One victim of ETFs' trading glitch was Ted Feight, a financial advisor in Lansing, Mich. Among the investments he manages for clients was about $4.2 million in three well-known ETFs iShares Russell 2000 Index Fund (IWM), iShares Russell 3000 Growth Index Fund (IWZ) and iShares Russell 3000 Value Index Fund (IWW). Because Feight had placed an order to sell those funds if prices fell to a certain level, on Thursday he found his positions cashed out automatically at prices ranging from 10 cents to 12 cents a share. The position's new value: about $4,200.

"My stomach was rolling," says Feight, who called his wife into the office to make sure he was reading the computer screen correctly. Feight says the trade was canceled the next day. But he wasn't as lucky with another position, iShares FTSE China Index Fund (FCHI), whose price also dropped about 10% before snapping back, not a clearly erroneous swing. His losses in the China fund were about $11,000. Despite the experience, Feight says he'll continue to use ETFs.

"To me it proved they do work," he says. "There was a problem.

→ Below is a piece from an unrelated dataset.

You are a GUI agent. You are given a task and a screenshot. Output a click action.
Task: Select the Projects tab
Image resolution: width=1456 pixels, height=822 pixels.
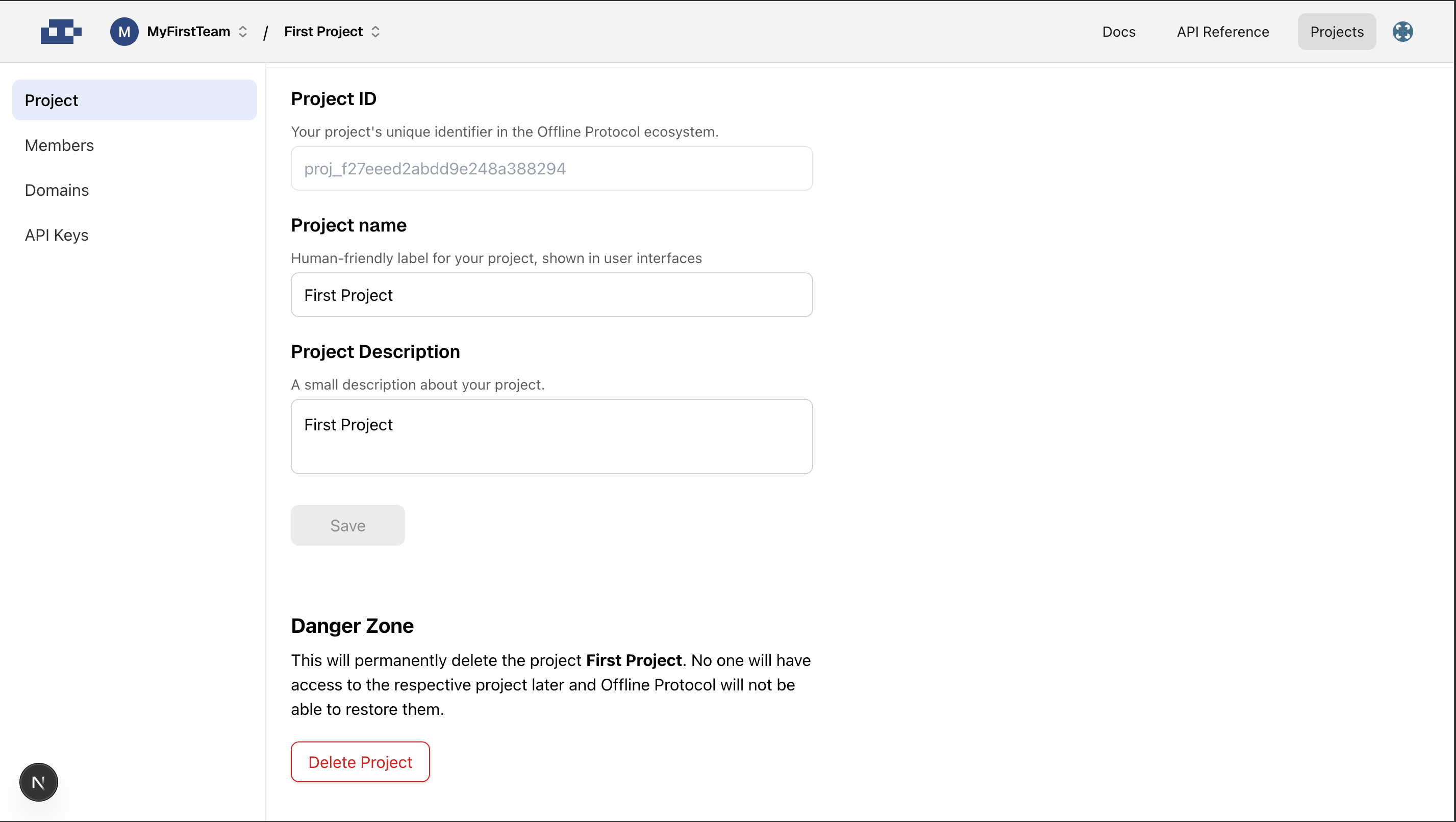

The problem was corrected."

Still ETFs didn't turn out to function in the same seamless way they did during past market glitches. One story ETF executives are fond of telling was their performance after the terror attacks on September 11, 2001. The stock market was closed for several days. When it re-opened, trading prices logged by the original ETF, known as the SPDR (SPY), looked low relative to its benchmark, the Standard & Poor's 500, sparking worries it was facing trading problems.

As it turned out, while most of the stocks in the market had begun to trade, airline stocks had been held back. But since SPDR held these stocks alongside many other names, investors were factoring airline-related jitters into the ETF's price before those same worries were registered elsewhere. The incident has been held up as evidence that ETF prices can be an even more reliable reflection of investor sentiment than some traditional sources. No one made that argument Thursday.